Task item:
Your task is to restate word for word the lines of the listing below that start at the one containing "Viewport: 1302px width, 1144px height." and run to the end; please add nothing.

Given records:
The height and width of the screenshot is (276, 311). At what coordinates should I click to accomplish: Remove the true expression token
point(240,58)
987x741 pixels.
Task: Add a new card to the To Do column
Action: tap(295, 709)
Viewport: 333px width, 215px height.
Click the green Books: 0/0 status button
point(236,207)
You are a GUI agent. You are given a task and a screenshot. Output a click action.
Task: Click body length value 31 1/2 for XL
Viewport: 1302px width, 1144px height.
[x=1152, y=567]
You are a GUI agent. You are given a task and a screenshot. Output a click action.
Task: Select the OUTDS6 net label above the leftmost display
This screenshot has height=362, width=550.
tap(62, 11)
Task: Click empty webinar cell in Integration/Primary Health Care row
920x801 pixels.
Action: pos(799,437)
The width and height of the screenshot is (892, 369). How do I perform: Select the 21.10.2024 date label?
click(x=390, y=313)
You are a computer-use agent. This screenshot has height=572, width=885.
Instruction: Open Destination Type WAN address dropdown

Task result:
Viewport: 1302px width, 1144px height.
[x=1152, y=567]
You are a GUI agent. You are given a task and a screenshot. Output a click action.
Task: Select the OUTDS6 net label above the leftmost display
This screenshot has height=362, width=550.
tap(62, 11)
Task: Click empty webinar cell in Integration/Primary Health Care row
920x801 pixels.
Action: pos(799,437)
The width and height of the screenshot is (892, 369). How do I perform: Select the 21.10.2024 date label?
click(x=390, y=313)
You are a computer-use agent. This screenshot has height=572, width=885.
Instruction: Open Destination Type WAN address dropdown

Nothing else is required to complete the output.